(Data ingest, organization, quality control and distribution)
Peter Gleckler, Charles O'Connor, Bob Drach, Karl Taylor and Dean Williams
This evolving
document provides a glimpse into PCMDI's climate data management strategy
applied to AMIP. It is not yet meant to serve as an official
reference. The authors intend to submit a more thorough document
to a peer review journal. Contact Peter Gleckler (gleckler1@llnl.gov)
for more information on the AMIP database or Dean Williams (williams13@llnl.gov)
regarding the PCMDI Software System.
Table of Contents
We briefly summarize how the
PCMDI Software System
is used to manage AMIP. The tools and techniques established for
AMIP serve as a test bed for other projects managed by PCMDI (e.g., CMIP
and SMIP data).
AMIP has been managed by PCMDI since 1990 when it was launched by the World Climate Research Programme. Until recently handling the project data has been difficult and inefficient. Two critical advancements have enabled the PCMDI team to develop an effective strategy to streamline the organization of terrabyte-scale data provided by more than 30 climate modelling groups.
The first breakthrough was the realization by many in the community that data transmission standards can greatly increase the efficiency of collaborative research. Adherence to data transmission standards developed for AMIP2 has reduced the complexity of data received by PCMDI. More recently, community progress towards defining climate specific "metadata" standards has enabled PCMDI to provide scientists with a variety of valuable information for research, and make project data available in a form that is recognized by a variety of software tools.
The second critical advancement has been the development of Climate Data Analysis Tool (CDAT) which has revolutionized PCMDI's capability to handle climate model data. CDAT takes full advantage of the interpreted object-oriented scripting language Python, and serves as a the foundation of the PCMDI Software System. Data organization, complex calculations/analysis and visualization are all supported via CDAT. One by one, the many problems associated with management of AMIP have been solved by CDAT. CDAT is also the tool of choice for research at PCMDI.
PCMDI's strategy for managing AMIP data, consists of: 1) Reliance on data transmission standards; 2) The ingest and organization of project data; 3) Quality control testing; and 4) Data handling and distribution to researchers. Each of these system components is briefly summarized below, and how they relate to AMIP research is depicted in red with this schematic.

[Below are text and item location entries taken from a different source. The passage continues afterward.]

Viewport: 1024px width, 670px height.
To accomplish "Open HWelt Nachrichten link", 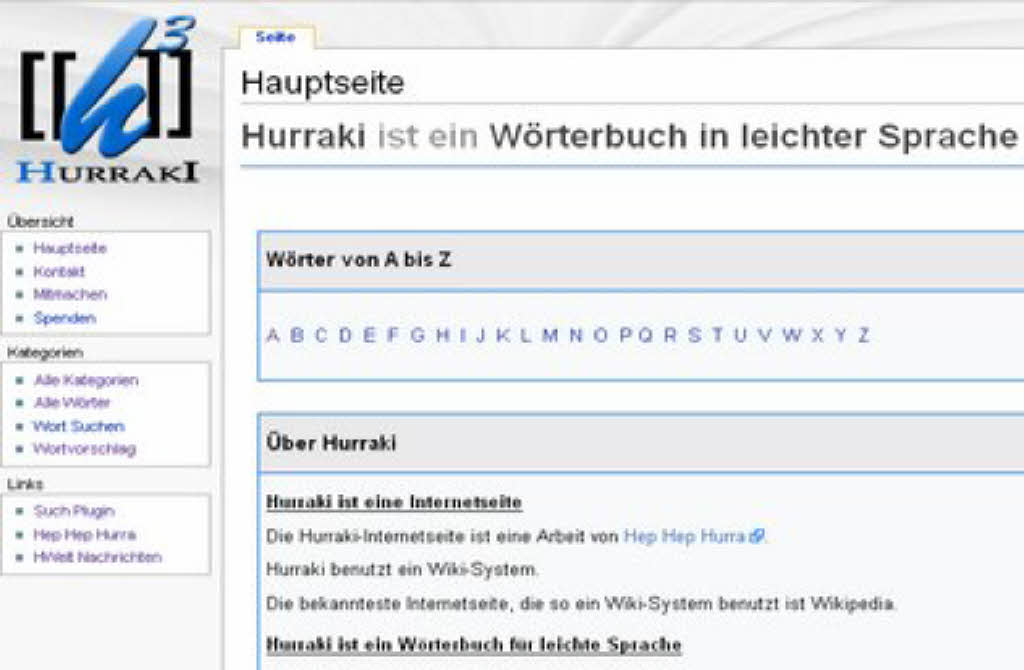I will click(x=96, y=557).
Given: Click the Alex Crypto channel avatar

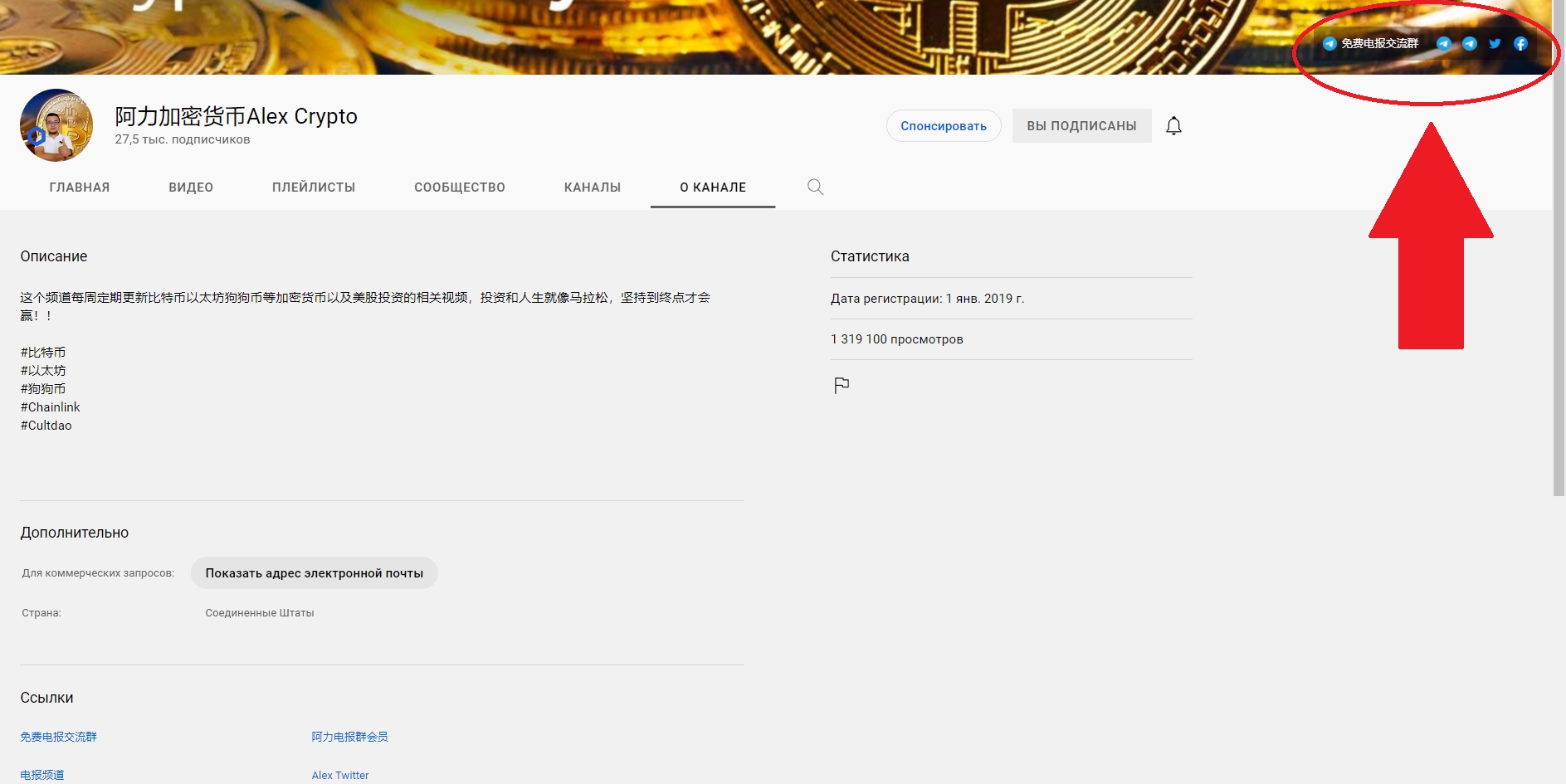Looking at the screenshot, I should click(x=56, y=125).
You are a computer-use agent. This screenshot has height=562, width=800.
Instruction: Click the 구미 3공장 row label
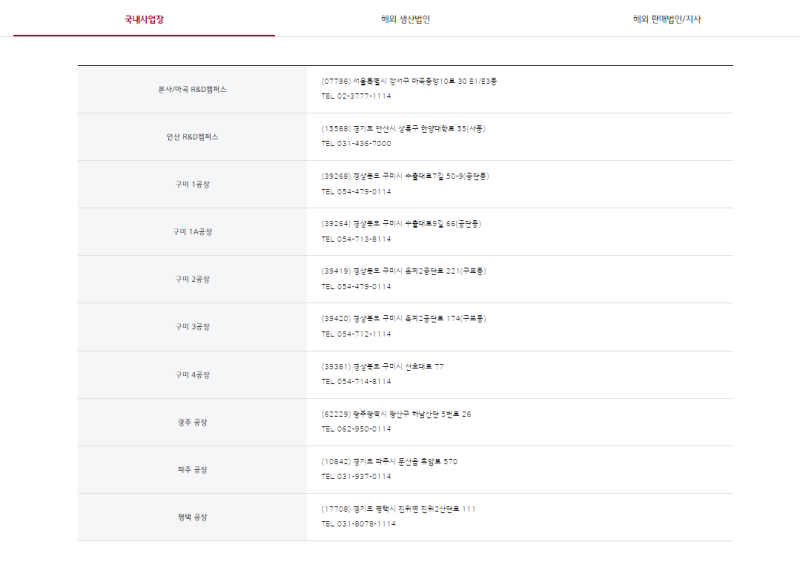click(192, 327)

1. Data transmission standards
for AMIP
2. The ingest and organization
of project data
Making use of the PCMDI Software System, Charles O'Connor has revolutionized PCMDI's ability to manage climate projects. For AMIP, LATS-generated data are filtered into GDT compliant netCDF data with a standard file structure. (GDT is an extension of COARDS tailored for climate applications). Charles' system has ensured that most problems encountered during the QC process can be easily corrected, and he has developed a versatile "file spanning" capability enabling users to link files in CDAT. What once took (AMIP-I) months of painstaking effort, can now be accomplished in less than a day, despite the enourmous increase in data volume and complexity. Organization of AMIP data has proven so effective that a similar strategy is being adopted for other projects supported by PCMDI. As a result of this 'data ingest' capability, LATS will only be necessary for future simulations provided in GRIB. Project participants using netCDF will only need to ensure their data is GDT or COARDS compliant and adheres to a few simple conventions for variable identification (to be described here soon).
3. The AMIP Quality Control System
The AMIP QC system consists of a suite of analysis codes and visualization utilities that enable rapid identification of problems. Karl Taylor has developed the primary quality control codes which are currently being generalized and incorporated into CDAT. Charles Doutriaux has created GUIs (for example) driven by CDAT to facilitate viewing of QC statistics. QC tests are performed once incoming data has been ingested and organized, and problem data are either corrected or identified. Some example plots of frequently encountered problems: one and two.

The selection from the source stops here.